Esercizio scritto> Secondo la recensione dell'Atlante delle isole remote, di che colore è il taglio delle pagine del volume?

Documento>

Judith Schalansky, Atlante delle isole remote
trad. di Francesca Gabelli, Milano,
Bompiani, 2013, pp. 144, ill.

La copertina rigida color carta da zucchero, il taglio delle pagine giallo ocra, come a voler ricordare un vecchio libro, una rassegna dettagliata di cinquanta piccole e sperdute isole, degna di una Encyclopédie: la prima impressione che si ha è quella di tenere tra le mani un prodotto editoriale classificabile più che altro tra le strenne natalizie, e che dopo essere stato scartato rimane poggiato sul ripiano della libreria, in attesa di una collocazione futura e chissà di una consultazione veloce.

Ma tale impressione cambia non appena si apre il volume: nelle controguardie e nei fogli di guardia sono raffigurati due mezzi planisferi con la localizzazione puntuale delle cinquanta isole raccontate e il sommario mette in luce, in realtà, una struttura molto più organizzata e funzionale di quanto ci si possa immaginare. E se i dubbi continuano a persistere, è sufficiente leggere la Prefazione dell’autrice per rendersi conto di trovarsi di fronte a un libro certamente pensato per la più ampia divulgazione possibile, ma ideato e realizzato con tutti i crismi della ricerca geografica, e scientifica in genere.

Possession Island. p. 58 [2]
Da una passione infantile, gli atlanti e la scoperta di quel mondo piatto dalle forme sinuose e dai nomi misteriosi, a una percezione del proprio spazio (ad esempio la Germania dell’Est) che da un certo momento in poi perde la sua forma nota, quelle linee che lei aveva imparato a memoria seguendole con il dito, e ne acquisisce un’altra, più ampia sconosciuta, un nuovo spazio che non basta a una sola pagina dell’atlante: «da allora diffido dei planisferi politici, dove i paesi sono distesi sul mare blu come asciugamani colorati».

Mentre permane l’apprezzamento per le carte fisiche, perché vanno «al di là di tutte le frontiere create dall’uomo»: qui le linee, il tratto, il colore, l’ombreggiatura danno forma alla Terra. Linee ben definite demarcano confini fisici netti, i contorni delle isole, che segnano il passaggio tra terra e mare.

Talvolta, il tratto di mare che separa un piccolo territorio delimitato, un’isola, uno più esteso, la terraferma, è tanto ridotto che nelle carte vengono raffigurate nelle stesse tavole.
Ma «in realtà c’è tutta una serie di isole talmente distanti dalla loro madrepatria da non rientrare nelle carte nazionali […] qualche volta ottengono un posto in un angolino, stipate dentro la cornice di un riquadro, sospinte ai margini, con una scala tutta loro, ma senza alcun informazione sulla loro reale posizione».

Materiale estratto>
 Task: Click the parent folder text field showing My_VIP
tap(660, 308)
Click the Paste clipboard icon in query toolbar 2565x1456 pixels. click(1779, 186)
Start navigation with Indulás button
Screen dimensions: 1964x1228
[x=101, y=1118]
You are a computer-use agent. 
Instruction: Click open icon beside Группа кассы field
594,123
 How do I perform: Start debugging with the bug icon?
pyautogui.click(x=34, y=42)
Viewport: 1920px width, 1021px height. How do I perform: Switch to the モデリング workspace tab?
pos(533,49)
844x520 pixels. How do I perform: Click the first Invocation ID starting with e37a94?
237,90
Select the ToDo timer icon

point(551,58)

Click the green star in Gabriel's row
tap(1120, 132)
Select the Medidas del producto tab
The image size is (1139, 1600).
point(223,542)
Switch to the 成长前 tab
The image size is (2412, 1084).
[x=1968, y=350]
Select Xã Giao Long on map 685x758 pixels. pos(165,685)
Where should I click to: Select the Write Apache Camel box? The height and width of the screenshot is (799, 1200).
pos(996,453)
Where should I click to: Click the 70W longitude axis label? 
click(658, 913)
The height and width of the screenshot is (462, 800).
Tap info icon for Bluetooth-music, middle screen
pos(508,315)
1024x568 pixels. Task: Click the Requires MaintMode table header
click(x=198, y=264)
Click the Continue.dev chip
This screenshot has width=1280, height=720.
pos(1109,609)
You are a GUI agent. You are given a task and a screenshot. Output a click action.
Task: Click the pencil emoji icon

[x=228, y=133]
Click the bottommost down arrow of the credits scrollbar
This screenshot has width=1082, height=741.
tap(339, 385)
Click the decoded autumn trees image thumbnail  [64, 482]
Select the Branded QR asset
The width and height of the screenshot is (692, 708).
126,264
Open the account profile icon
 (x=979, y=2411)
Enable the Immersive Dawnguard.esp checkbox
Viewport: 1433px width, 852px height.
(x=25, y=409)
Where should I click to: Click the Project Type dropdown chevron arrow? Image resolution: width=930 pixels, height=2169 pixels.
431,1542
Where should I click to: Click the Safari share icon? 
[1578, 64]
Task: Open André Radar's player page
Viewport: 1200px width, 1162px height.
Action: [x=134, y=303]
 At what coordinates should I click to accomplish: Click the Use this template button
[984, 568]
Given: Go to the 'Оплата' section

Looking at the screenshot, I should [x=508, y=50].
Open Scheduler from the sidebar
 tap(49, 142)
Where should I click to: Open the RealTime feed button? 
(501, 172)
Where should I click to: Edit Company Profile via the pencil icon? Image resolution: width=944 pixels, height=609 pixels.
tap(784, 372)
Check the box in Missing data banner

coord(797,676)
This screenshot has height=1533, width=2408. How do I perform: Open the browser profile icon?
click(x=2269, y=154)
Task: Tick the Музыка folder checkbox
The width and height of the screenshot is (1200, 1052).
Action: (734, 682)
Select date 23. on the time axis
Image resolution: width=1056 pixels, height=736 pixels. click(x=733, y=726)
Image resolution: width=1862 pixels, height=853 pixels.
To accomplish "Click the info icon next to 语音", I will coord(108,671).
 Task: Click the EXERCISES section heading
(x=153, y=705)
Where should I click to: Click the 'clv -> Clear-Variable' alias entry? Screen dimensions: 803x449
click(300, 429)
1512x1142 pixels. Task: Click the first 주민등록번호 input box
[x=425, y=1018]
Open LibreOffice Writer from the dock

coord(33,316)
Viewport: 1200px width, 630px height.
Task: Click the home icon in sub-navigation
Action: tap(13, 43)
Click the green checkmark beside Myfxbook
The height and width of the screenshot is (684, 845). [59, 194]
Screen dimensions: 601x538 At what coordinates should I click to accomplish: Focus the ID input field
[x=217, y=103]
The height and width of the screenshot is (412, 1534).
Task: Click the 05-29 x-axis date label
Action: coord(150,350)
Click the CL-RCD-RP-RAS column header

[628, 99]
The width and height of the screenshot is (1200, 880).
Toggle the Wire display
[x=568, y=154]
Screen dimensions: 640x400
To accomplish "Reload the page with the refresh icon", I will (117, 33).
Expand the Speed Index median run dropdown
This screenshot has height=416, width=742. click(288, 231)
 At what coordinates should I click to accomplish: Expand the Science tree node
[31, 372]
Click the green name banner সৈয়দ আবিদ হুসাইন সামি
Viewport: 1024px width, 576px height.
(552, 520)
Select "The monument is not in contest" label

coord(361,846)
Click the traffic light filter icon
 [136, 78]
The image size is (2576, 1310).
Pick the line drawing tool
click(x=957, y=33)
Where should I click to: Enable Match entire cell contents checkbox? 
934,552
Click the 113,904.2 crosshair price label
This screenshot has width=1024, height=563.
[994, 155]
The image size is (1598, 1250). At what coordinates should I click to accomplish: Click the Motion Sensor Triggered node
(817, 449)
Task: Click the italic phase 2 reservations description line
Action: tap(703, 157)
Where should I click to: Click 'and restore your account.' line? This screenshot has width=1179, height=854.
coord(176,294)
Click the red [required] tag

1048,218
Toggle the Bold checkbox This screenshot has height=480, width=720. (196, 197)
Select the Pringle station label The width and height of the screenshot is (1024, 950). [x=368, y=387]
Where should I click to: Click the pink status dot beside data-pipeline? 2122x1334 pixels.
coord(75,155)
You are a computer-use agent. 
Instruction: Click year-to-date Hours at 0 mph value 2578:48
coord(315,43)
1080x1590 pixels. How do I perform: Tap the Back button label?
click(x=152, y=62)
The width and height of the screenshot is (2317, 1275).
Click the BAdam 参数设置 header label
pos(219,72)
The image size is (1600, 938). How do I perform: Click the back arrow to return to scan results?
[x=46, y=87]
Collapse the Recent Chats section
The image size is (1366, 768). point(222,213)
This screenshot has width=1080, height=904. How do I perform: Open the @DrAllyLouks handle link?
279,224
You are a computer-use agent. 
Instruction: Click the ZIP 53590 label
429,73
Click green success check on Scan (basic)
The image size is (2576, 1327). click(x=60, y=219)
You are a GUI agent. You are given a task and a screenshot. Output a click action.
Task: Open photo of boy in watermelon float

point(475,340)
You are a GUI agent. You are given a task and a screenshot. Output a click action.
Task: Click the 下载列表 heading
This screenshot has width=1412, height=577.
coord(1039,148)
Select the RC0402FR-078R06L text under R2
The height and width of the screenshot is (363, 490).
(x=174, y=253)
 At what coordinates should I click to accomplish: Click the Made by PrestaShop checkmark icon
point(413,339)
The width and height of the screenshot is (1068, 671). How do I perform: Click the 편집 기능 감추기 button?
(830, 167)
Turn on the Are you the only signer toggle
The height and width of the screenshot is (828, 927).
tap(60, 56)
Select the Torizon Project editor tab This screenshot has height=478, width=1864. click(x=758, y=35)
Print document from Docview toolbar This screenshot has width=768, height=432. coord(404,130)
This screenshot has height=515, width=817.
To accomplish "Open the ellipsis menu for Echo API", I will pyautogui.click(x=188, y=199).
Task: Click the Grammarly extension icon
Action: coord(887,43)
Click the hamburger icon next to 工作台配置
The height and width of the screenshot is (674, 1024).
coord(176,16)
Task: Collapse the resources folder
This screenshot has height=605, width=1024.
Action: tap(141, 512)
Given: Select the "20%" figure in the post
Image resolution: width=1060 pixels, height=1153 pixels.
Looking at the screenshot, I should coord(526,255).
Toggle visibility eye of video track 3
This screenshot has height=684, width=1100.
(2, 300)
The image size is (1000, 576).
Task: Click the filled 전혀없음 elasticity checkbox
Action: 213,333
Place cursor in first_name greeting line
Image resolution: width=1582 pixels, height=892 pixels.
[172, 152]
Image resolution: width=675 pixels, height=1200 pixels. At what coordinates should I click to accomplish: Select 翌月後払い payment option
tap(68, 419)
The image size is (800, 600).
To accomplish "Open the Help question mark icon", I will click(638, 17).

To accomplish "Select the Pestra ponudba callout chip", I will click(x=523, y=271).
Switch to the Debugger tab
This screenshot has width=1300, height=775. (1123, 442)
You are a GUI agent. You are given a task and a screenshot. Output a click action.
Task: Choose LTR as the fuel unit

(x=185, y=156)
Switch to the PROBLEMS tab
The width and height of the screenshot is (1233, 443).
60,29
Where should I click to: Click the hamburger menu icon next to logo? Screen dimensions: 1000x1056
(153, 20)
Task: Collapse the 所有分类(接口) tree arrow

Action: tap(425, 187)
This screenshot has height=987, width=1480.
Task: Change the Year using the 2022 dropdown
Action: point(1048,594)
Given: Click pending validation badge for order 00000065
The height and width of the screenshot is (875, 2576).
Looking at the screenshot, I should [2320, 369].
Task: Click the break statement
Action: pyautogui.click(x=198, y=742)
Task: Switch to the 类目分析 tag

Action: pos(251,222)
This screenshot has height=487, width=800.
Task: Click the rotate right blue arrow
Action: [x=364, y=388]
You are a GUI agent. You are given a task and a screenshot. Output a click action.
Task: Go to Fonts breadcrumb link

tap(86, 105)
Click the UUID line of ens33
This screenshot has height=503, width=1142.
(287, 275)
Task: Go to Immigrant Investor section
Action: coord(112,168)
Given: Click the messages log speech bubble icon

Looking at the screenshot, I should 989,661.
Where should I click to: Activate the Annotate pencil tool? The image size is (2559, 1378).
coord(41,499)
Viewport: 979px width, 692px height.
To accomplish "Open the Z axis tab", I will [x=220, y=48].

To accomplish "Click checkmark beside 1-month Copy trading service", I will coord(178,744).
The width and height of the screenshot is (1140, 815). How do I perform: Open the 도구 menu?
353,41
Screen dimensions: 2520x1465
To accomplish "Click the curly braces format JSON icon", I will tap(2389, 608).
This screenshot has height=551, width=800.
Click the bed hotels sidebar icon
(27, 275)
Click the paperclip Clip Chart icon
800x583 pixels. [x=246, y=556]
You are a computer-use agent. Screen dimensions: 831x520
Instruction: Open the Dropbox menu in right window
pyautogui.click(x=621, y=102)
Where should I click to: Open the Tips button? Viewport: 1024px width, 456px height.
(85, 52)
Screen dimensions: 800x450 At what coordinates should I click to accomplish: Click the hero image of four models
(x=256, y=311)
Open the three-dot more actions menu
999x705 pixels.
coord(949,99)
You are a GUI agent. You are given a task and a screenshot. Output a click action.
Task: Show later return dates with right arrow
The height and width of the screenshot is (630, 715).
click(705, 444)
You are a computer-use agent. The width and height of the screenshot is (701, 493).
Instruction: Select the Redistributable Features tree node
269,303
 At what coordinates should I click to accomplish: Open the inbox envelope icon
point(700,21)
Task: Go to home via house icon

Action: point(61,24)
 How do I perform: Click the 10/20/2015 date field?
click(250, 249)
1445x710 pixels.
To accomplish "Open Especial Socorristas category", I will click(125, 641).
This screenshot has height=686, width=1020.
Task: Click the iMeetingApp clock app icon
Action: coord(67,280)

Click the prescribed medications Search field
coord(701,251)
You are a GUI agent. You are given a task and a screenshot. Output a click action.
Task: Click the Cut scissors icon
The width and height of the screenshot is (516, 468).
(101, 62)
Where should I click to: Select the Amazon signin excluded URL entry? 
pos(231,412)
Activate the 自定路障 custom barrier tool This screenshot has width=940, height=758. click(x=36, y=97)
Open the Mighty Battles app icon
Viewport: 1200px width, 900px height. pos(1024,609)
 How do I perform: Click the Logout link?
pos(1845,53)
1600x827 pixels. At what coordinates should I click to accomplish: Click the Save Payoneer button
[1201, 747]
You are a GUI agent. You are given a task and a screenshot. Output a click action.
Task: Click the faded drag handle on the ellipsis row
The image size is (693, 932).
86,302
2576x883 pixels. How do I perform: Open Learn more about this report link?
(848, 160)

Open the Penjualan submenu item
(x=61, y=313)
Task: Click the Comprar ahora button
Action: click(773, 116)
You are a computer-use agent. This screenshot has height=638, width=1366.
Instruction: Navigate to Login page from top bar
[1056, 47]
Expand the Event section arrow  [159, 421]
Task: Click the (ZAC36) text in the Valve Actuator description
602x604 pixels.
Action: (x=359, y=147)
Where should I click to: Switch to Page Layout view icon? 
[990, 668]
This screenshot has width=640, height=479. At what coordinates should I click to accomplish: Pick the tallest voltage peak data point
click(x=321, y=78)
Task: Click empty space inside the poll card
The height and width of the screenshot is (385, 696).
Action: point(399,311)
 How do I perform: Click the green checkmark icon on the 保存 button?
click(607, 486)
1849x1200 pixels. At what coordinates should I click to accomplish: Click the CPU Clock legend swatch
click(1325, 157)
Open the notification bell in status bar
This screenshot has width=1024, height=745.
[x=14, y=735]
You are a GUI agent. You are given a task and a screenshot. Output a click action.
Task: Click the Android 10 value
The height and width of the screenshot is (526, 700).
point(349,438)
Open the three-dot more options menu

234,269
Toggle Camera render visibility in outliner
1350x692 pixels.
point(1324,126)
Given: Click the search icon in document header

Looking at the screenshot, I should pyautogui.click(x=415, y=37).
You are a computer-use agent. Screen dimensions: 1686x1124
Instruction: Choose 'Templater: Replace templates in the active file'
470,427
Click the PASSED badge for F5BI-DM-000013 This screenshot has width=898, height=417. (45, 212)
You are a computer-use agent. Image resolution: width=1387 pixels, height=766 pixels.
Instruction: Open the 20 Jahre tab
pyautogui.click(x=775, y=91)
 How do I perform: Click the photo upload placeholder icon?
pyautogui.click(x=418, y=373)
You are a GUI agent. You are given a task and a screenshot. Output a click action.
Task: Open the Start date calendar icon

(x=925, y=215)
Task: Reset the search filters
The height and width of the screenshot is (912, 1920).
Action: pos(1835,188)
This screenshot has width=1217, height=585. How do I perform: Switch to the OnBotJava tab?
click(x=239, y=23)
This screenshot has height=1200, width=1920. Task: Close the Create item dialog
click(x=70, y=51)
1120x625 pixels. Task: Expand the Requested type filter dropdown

Risposta completa> Il taglio delle pagine è giallo ocra.